John Stuart Mill: right about everything

No one has ever been so right about so many things, says Adam Gopnik, as John Stuart Mill, the nineteenth-century English philosopher, politician, and journalist:

Mill believed in complete equality between the sexes, not just women’s colleges and, someday, female suffrage but absolute parity; he believed in equal process for all, the end of slavery, votes for the working classes, and the right to birth control (he was arrested at seventeen for helping poor people obtain contraception), and in the common intelligence of all the races of mankind.

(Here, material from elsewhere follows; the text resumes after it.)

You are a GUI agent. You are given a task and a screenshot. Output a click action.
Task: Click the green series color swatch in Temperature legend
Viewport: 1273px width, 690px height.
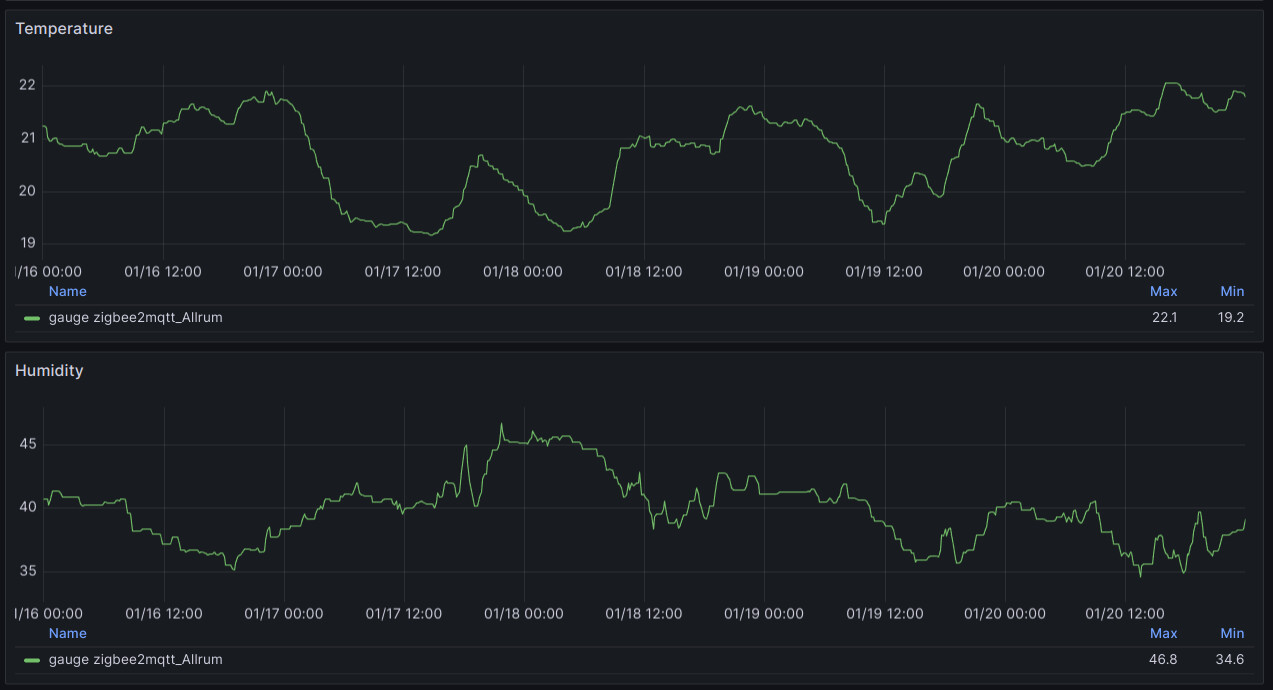point(32,318)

He led the fight for due process for detainees accused of terrorism; argued for teaching Arabic, in order not to alienate potential native radicals; and opposed adulterating Anglo-American liberalism with too much systematic French theory—all this along with an intelligent acceptance of the free market as an engine of prosperity and a desire to see its excesses and inequalities curbed.

Lest you wish you could stand in his shoes, Gopnik points out the price paid:

Chosen for an experiment in education, he was crammed with learning by his father and his father’s mentor, the utilitarian philosopher Jeremy Bentham. The aim was to produce a mind distended out of all proportion—force-fed facts, as unlucky geese are force-fed corn.

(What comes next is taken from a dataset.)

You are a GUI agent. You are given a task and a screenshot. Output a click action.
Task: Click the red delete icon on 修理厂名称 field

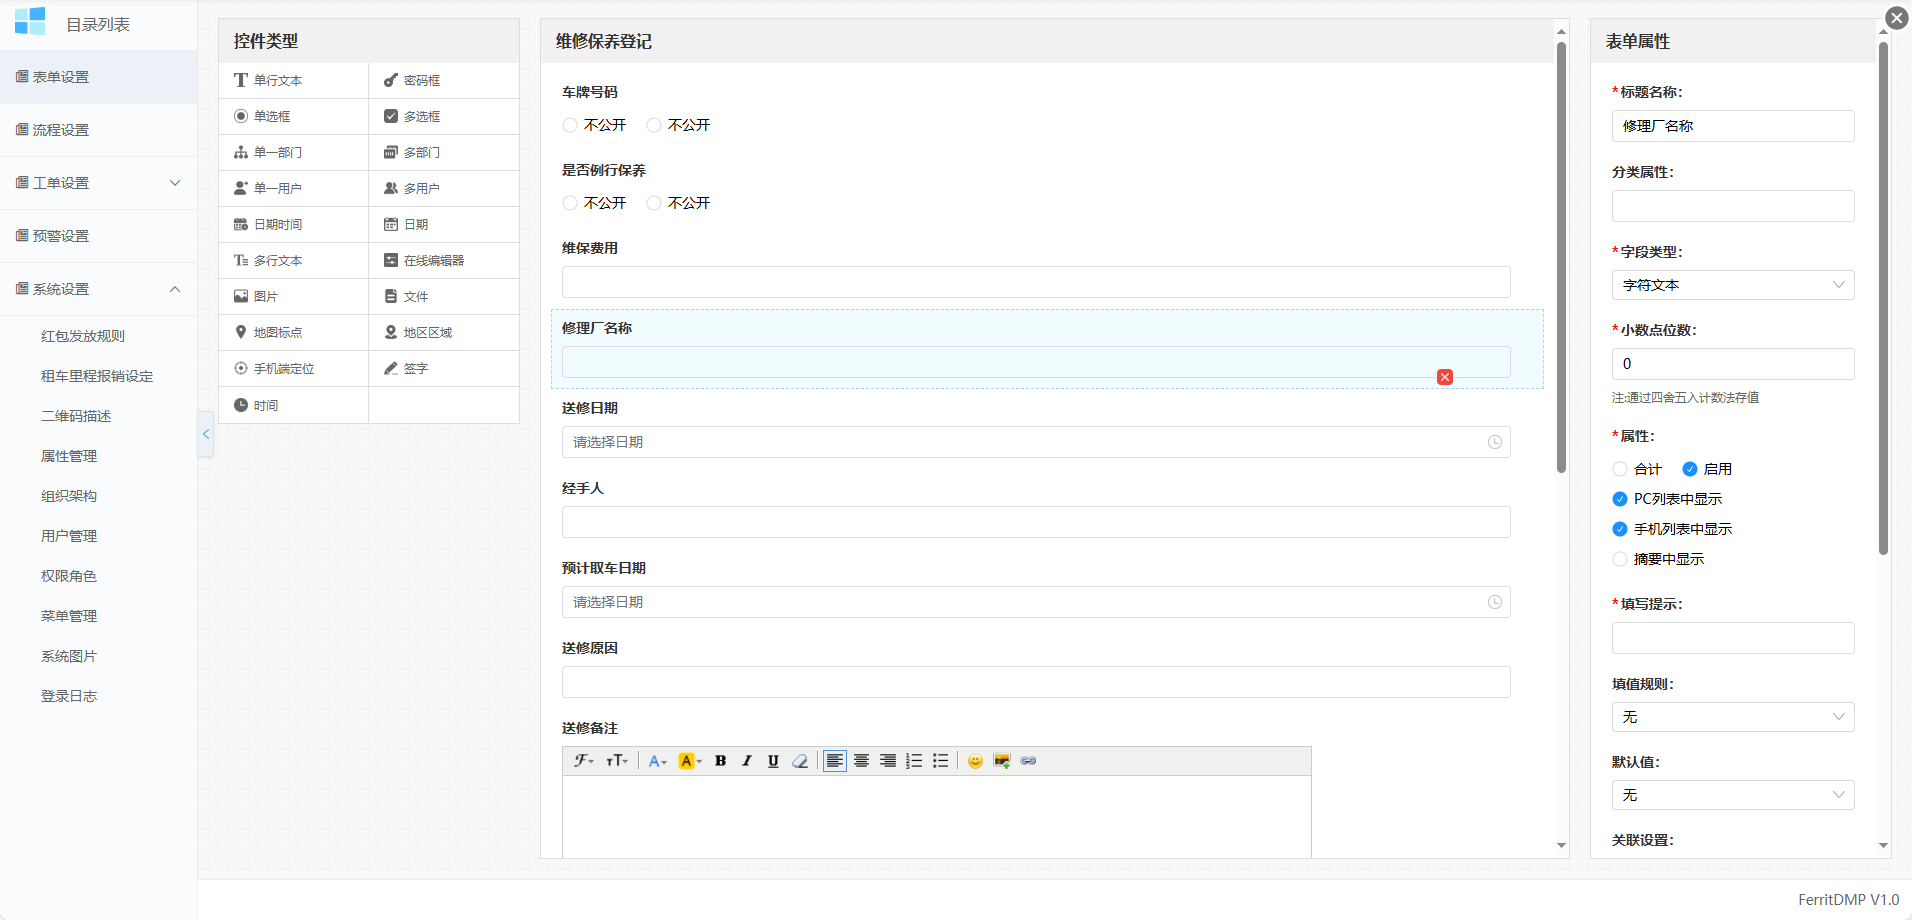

The foie gras of the boy’s mind was then to be dined on by a grateful nation; the boy’s life, like the goose’s comfort, was secondary. Latin, Greek, ancient history, political economy: “By the age of six,” Reeves notes, “young Mill had written a history of Rome; by seven he was reading Plato in Greek; at eight soaking up Sophocles.” By twelve, he more or less sat his examinations for university entrance.

And I thought Baby Einstein toys were a bit much.